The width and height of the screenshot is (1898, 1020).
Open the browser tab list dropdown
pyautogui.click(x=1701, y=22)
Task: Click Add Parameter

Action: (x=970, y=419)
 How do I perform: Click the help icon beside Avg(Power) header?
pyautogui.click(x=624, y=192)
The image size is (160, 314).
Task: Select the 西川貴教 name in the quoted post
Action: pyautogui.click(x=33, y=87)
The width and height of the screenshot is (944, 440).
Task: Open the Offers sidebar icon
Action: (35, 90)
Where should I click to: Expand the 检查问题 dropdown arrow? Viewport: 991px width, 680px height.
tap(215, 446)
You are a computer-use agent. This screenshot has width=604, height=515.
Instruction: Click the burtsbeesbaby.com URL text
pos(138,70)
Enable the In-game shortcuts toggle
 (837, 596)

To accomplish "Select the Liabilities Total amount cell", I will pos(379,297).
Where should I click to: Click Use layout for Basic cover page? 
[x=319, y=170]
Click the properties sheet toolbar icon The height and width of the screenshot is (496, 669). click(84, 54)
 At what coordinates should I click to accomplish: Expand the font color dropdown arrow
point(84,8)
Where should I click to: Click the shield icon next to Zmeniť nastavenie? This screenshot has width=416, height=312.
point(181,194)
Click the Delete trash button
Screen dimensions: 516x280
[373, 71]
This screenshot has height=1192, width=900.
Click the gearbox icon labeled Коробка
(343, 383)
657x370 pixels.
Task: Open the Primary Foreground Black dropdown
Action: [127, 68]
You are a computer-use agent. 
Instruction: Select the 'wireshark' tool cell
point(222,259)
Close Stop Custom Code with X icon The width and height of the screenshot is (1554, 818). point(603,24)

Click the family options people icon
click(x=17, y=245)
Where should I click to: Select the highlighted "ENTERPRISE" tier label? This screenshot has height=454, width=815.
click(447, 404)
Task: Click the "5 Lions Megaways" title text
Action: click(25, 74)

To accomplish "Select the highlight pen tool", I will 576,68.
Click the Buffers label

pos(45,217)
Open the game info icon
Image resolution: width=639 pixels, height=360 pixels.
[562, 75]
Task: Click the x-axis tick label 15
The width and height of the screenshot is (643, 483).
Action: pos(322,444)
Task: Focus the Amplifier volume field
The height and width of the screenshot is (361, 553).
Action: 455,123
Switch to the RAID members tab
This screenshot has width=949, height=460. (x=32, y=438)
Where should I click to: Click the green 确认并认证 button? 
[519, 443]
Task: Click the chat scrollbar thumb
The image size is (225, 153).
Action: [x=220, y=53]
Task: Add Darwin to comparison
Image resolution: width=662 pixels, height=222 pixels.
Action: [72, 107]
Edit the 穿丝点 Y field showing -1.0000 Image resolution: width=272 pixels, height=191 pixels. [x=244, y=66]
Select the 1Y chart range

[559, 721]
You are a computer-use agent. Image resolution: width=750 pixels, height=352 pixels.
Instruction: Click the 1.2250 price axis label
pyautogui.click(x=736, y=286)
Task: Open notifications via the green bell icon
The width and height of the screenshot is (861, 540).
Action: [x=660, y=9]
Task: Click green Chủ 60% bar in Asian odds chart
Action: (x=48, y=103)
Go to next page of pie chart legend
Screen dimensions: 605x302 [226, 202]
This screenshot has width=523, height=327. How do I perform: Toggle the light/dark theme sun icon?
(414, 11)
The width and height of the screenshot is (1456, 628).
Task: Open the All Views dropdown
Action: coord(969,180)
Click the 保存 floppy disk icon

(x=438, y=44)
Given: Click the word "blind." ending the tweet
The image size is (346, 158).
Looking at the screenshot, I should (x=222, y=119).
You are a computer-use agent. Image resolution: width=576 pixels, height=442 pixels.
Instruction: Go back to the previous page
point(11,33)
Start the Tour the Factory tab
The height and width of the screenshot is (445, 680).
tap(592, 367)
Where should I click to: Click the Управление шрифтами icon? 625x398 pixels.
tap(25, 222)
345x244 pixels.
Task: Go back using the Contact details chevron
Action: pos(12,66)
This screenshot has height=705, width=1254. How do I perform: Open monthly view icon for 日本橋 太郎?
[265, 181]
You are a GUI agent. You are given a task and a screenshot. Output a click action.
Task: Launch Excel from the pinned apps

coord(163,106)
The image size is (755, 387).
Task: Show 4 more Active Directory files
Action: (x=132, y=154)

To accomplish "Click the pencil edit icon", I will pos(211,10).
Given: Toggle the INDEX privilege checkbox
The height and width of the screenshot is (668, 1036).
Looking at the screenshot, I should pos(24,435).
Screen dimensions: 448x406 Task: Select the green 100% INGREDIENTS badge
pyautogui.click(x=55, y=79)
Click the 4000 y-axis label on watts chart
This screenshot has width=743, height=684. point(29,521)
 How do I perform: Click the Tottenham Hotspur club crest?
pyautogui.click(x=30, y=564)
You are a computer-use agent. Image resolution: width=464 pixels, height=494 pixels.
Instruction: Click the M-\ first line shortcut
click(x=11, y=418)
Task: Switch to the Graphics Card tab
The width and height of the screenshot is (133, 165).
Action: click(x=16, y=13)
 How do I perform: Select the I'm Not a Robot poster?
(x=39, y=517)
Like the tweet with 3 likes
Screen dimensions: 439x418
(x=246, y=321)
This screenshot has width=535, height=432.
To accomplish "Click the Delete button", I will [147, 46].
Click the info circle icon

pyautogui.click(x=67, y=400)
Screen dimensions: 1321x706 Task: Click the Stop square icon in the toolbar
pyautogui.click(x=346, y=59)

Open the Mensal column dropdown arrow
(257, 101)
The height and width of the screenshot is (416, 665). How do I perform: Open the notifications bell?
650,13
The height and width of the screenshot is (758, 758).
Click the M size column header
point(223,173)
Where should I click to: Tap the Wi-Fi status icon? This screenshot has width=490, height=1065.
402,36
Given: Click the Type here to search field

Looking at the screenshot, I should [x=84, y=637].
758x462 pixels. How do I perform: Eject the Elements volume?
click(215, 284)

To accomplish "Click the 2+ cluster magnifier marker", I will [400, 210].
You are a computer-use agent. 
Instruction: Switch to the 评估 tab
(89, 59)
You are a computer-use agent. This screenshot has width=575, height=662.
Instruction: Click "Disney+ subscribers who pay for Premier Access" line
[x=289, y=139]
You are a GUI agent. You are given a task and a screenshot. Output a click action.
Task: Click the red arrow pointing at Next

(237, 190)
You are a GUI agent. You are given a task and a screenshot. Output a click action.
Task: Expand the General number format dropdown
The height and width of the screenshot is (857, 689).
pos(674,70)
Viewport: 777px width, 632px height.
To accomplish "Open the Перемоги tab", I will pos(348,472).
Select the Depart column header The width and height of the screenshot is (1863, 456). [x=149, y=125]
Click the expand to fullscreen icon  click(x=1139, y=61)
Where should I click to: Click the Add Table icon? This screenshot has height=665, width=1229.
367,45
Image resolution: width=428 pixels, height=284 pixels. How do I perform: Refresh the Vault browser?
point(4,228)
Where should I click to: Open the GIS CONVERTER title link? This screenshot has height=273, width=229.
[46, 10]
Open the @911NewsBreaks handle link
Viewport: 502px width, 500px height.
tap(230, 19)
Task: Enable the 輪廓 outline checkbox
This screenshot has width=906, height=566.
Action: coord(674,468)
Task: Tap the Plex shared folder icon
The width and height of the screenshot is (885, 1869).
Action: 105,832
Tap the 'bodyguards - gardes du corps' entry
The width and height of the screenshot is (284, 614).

### [Exercise prompt]
Over the whole listing above, how many lines contain the string "checkbox"? The answer is that number alone.

### [Output of the task]
2